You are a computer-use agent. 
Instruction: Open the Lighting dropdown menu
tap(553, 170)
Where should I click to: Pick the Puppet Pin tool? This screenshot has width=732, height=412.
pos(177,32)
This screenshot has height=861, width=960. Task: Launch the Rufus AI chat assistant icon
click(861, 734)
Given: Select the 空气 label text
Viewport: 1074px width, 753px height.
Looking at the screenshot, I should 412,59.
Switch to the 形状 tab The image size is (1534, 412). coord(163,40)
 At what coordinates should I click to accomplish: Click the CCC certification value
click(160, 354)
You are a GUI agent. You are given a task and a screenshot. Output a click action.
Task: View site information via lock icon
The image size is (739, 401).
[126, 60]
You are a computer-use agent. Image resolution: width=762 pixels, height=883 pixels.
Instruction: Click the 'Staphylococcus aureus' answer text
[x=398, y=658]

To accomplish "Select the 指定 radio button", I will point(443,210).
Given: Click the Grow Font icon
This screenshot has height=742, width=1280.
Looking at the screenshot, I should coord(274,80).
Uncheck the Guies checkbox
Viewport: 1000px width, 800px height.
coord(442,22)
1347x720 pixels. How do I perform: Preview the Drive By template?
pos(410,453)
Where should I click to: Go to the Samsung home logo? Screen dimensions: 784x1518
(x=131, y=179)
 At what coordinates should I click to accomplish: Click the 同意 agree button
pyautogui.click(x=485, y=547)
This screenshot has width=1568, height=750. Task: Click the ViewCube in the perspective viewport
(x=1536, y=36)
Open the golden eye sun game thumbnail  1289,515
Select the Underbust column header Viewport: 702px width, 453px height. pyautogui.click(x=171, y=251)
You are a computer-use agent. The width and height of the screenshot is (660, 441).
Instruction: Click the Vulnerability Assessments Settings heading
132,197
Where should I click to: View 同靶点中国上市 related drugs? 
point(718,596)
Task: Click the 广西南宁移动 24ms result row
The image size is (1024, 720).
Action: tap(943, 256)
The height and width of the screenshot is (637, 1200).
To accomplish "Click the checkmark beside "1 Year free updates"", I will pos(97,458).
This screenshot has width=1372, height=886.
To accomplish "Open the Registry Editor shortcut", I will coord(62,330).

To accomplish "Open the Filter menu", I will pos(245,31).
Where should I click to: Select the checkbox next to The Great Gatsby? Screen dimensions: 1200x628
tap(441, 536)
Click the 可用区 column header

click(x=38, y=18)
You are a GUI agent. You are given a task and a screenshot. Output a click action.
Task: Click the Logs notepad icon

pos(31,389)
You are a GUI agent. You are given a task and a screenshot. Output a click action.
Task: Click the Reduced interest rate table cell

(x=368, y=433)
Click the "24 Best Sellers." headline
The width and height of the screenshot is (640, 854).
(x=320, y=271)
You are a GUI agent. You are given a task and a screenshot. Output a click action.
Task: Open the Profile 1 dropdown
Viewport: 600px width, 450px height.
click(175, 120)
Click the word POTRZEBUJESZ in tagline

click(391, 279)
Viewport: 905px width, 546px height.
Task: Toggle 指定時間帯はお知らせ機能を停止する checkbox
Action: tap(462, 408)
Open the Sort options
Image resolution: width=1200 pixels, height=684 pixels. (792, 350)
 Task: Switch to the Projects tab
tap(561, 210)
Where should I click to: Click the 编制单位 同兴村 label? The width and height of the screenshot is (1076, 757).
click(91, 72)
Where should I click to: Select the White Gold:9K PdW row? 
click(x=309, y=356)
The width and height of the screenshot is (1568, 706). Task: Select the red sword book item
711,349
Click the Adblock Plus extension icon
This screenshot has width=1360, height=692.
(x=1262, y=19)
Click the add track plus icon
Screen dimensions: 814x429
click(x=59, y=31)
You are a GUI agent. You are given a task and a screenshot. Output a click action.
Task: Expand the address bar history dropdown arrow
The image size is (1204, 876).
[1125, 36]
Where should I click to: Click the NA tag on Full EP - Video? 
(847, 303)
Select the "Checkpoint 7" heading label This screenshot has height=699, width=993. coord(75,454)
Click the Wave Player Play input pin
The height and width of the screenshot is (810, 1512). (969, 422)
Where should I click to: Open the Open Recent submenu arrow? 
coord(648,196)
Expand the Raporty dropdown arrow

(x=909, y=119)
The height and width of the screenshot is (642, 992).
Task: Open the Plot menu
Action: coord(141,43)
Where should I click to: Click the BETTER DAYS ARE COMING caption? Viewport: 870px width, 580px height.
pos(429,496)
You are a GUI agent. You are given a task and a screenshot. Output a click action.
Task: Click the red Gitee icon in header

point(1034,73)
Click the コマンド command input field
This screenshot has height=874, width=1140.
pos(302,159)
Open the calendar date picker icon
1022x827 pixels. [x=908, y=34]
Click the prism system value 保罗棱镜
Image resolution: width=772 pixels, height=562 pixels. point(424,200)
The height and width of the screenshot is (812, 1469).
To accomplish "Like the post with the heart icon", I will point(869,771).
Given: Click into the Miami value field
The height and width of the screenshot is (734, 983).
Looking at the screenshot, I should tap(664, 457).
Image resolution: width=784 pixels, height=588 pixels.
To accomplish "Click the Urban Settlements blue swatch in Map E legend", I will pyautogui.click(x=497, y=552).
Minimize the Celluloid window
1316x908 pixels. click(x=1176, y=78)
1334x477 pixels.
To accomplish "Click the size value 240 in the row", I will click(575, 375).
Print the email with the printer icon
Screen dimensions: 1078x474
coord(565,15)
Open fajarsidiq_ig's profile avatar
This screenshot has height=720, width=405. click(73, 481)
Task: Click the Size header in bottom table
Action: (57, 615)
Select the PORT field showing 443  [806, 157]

WORK REQUEST :: Where a line in the preceding listing contains the word "field", include it in your count, and reply with that number alone.

YOUR RESPONSE :: 3